Decisão foi tomada mesmo sem Haddad ter atendido principais reivindicações. Acordo prevê que os dias parados não serão descontados de grevistas e que haverá reposição de aulas
Fonte: Folha de S.Paulo (SP)
25 de maio de 2013
Após 23 dias de paralisação, os Professores da rede municipal de São Paulo decidiram na tarde de ontem suspender a greve da categoria.
A decisão foi tomada sem que a principal reivindicação salarial dos Docentes tenha sido atendida pela gestão Fernando Haddad (PT). A prefeitura, no entanto, se comprometeu a não descontar os dias parados.
Os grevistas também dizem ter sido combinado que as aulas que não foram dadas devem ser repostas no decorrer do próprio ano letivo, em vez do período de férias.

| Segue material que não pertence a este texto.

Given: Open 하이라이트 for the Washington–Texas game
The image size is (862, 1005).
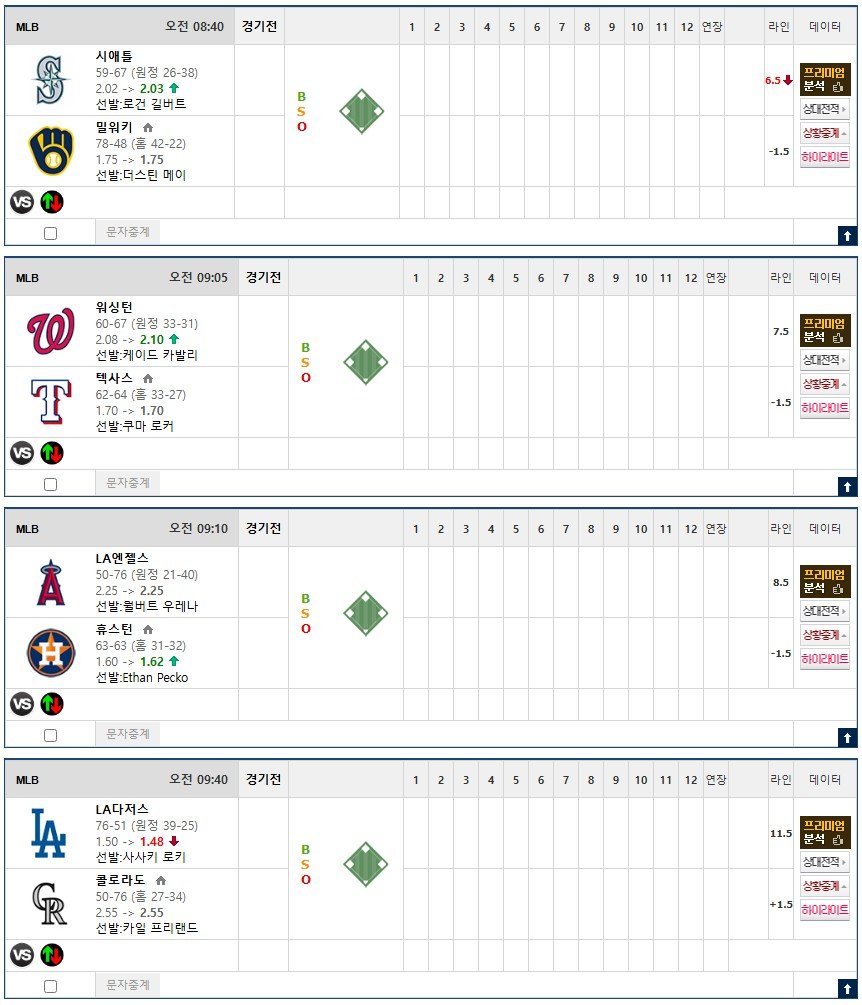Looking at the screenshot, I should pyautogui.click(x=825, y=408).
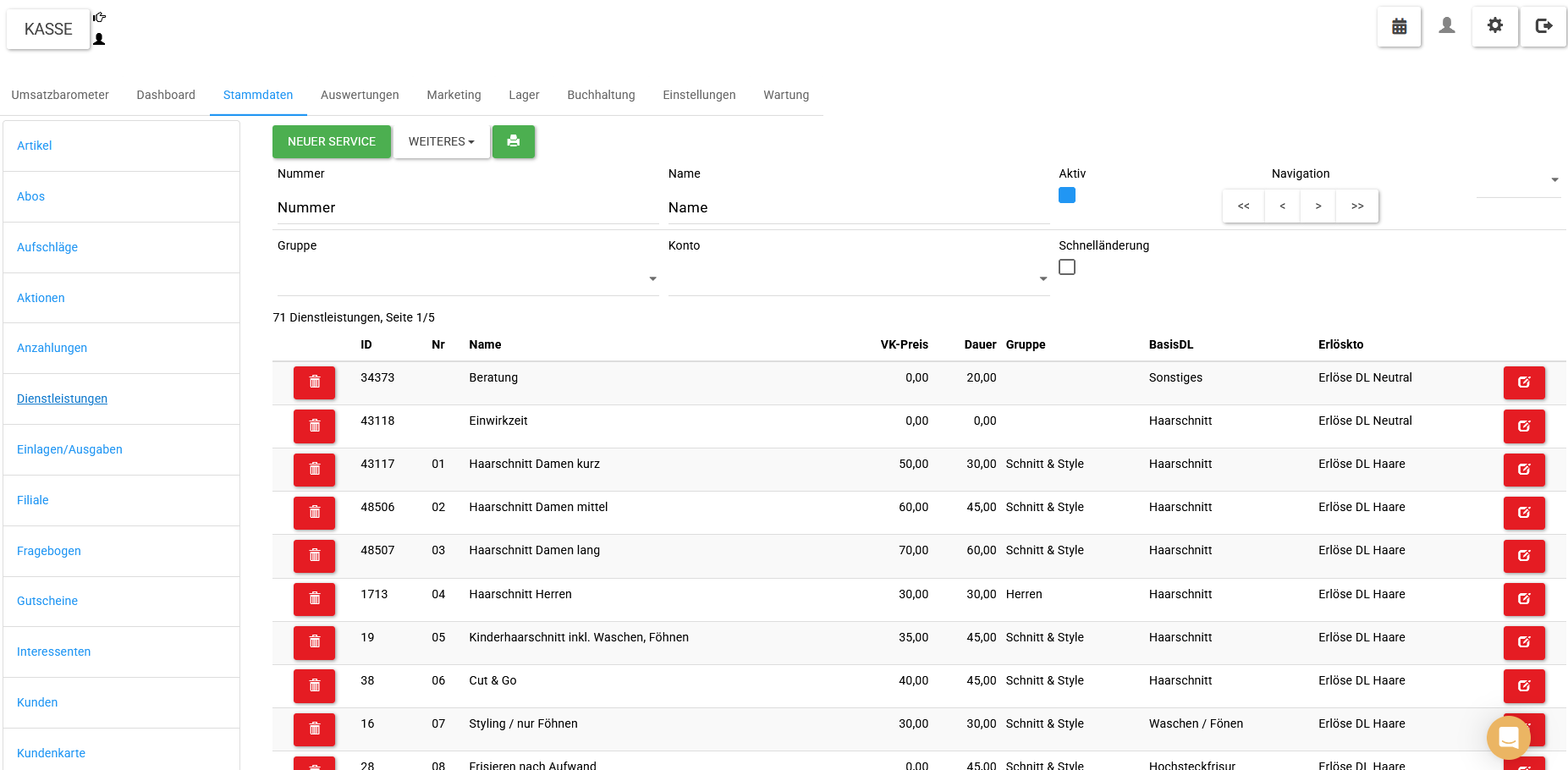Open Gutscheine in the sidebar
Image resolution: width=1568 pixels, height=770 pixels.
tap(47, 601)
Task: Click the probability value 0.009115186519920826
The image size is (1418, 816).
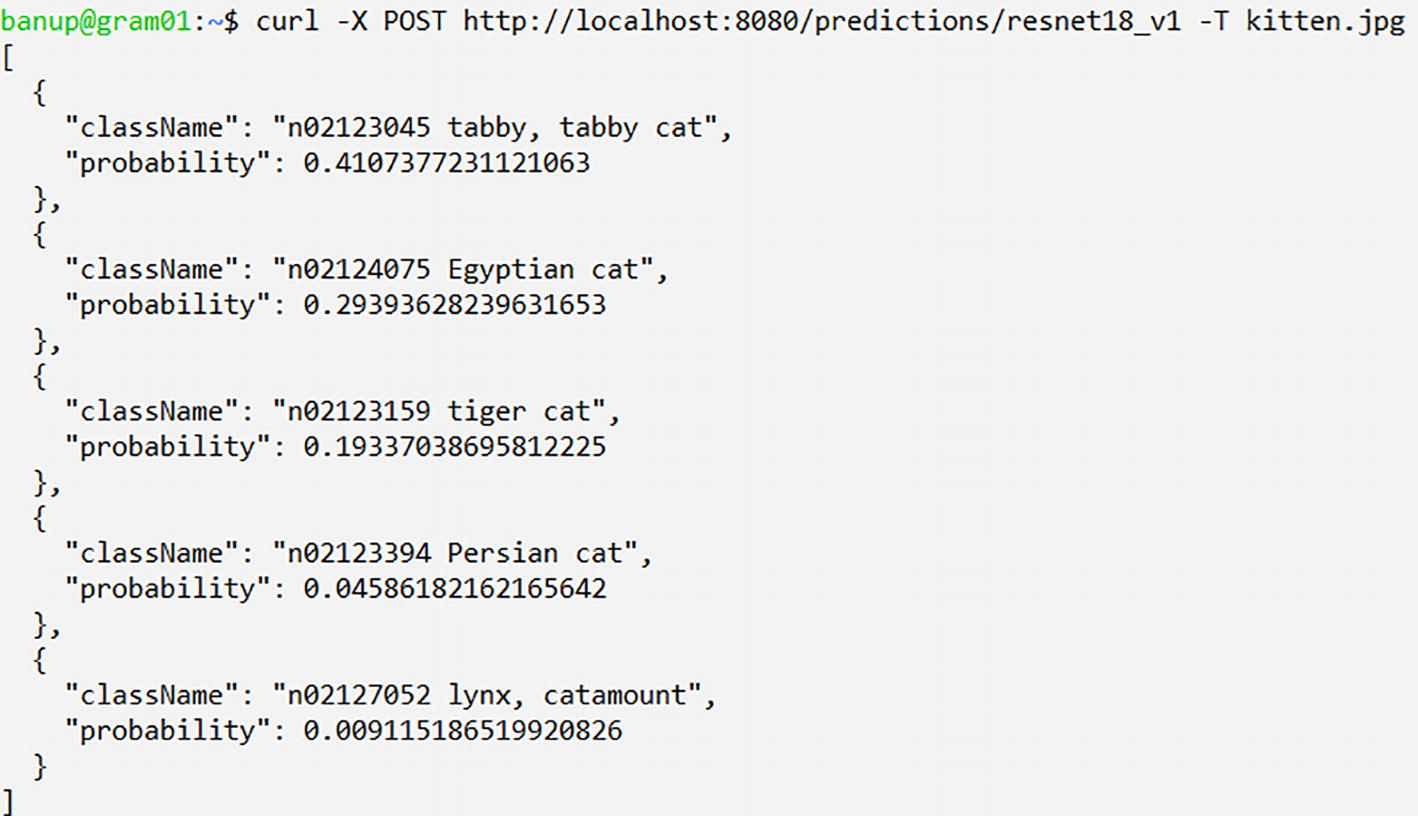Action: (x=462, y=731)
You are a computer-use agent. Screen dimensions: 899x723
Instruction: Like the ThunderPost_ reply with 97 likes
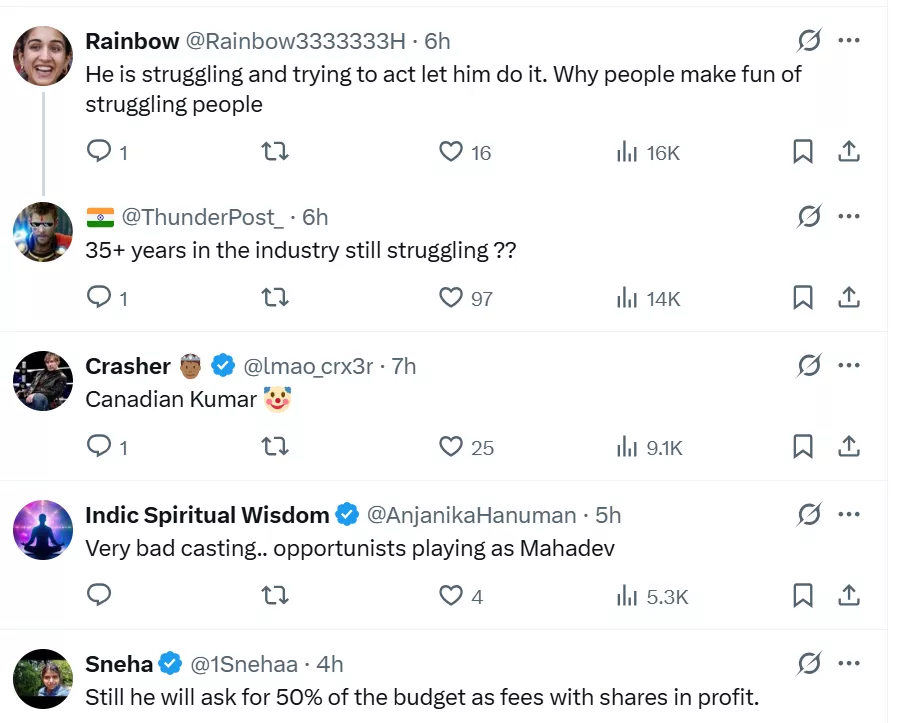coord(452,297)
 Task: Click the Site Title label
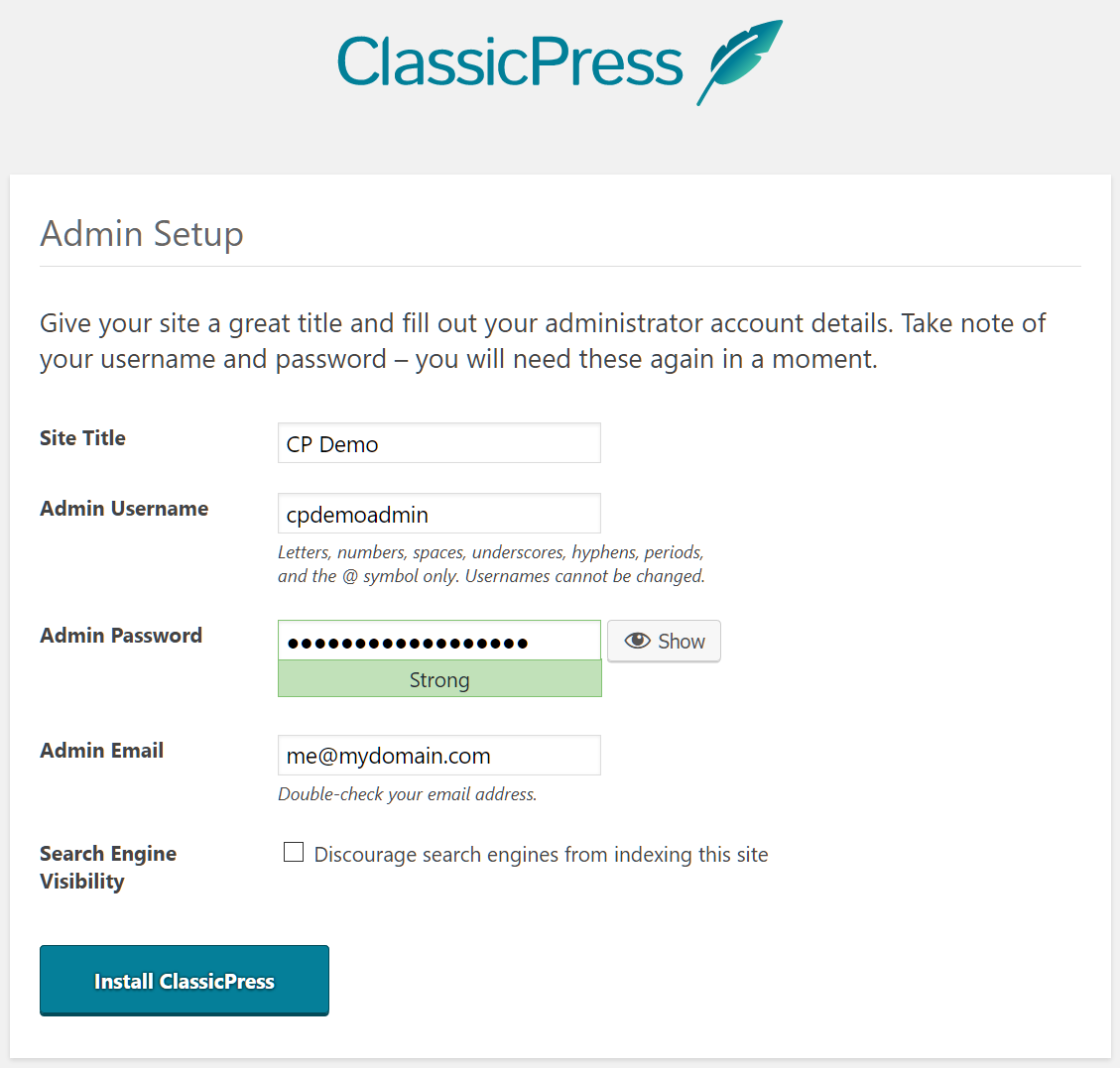[83, 437]
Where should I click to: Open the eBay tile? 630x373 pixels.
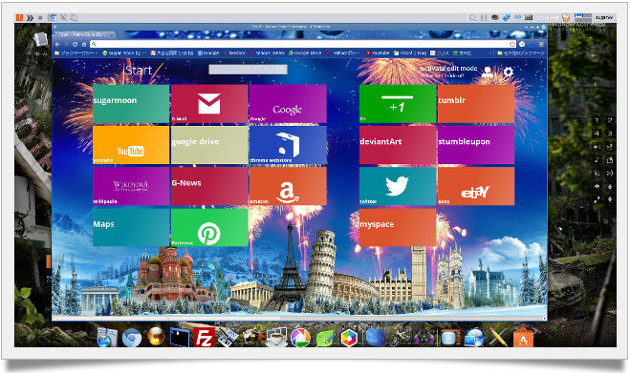(x=476, y=186)
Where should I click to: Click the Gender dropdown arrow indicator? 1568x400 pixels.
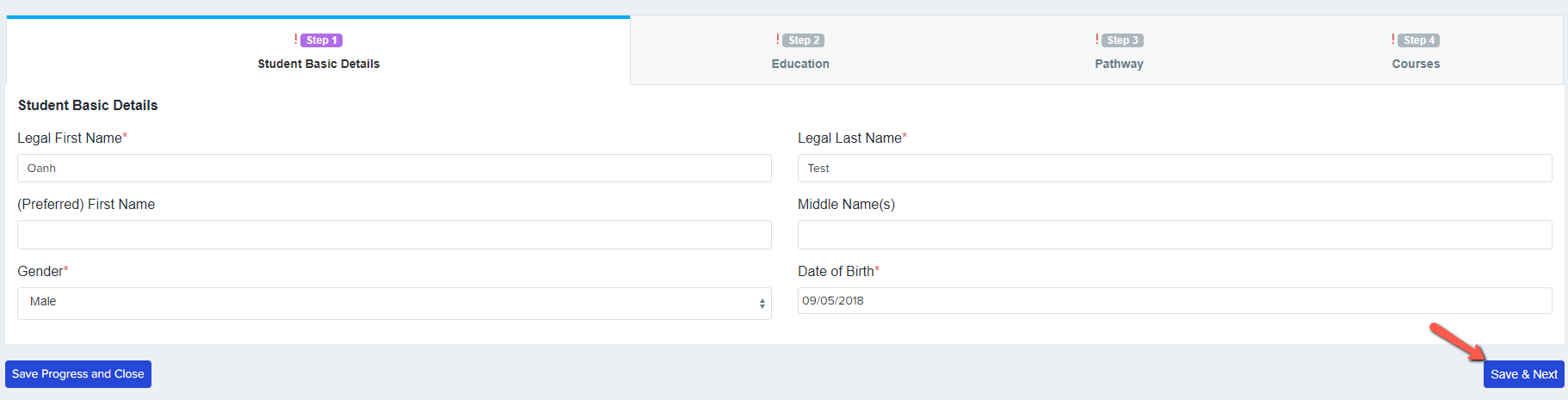[762, 304]
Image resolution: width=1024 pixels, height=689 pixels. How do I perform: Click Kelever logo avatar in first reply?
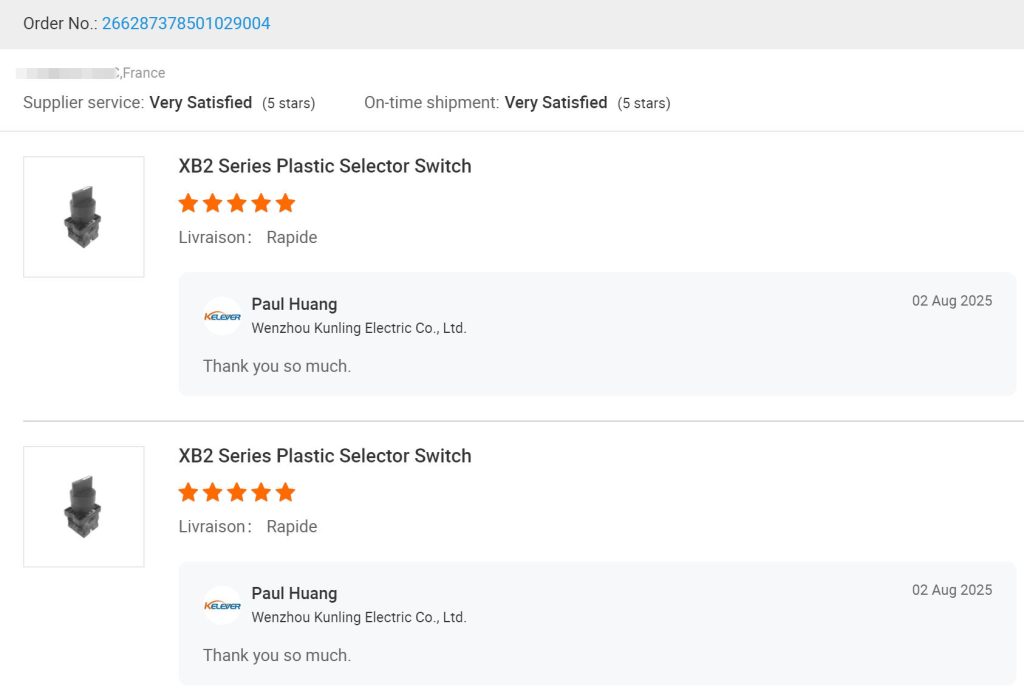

A prefeitura, no entanto, nega que isso tenha sido acertado.
A suspensão da greve foi decidida ontem à tarde em manifestação no viaduto do Chá, na frente da prefeitura, no centro da capital paulista.
Segundo a Polícia Militar, a manifestação reuniu cerca de 800 pessoas. Já a categoria falou em 8.000 pessoas. A rede municipal possui 68 mil Professores atualmente.